Requirement:
Copy each line of the data below in which the word "agent" can be found.

Data for the task:
--

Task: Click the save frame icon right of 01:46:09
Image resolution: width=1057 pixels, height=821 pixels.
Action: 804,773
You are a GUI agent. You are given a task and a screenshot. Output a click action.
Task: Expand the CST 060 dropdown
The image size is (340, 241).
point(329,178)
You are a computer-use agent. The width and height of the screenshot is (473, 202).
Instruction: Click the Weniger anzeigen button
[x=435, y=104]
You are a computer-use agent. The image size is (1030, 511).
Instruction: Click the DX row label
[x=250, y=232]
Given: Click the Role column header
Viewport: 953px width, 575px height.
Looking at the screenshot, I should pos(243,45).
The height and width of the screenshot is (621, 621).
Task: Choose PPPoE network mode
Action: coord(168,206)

--

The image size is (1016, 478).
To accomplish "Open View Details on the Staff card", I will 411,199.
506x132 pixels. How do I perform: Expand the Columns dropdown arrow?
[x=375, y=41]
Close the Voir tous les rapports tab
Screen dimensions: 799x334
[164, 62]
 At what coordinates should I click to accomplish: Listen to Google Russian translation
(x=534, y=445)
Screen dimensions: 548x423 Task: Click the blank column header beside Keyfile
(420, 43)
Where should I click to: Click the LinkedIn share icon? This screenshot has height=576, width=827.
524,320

--

Answer to the exercise:
You are a GUI agent. You are given a task and a screenshot. Output a click action.
You are a computer-use agent. The width and height of the screenshot is (473, 202).
You are a computer-use agent. The image size is (1030, 511).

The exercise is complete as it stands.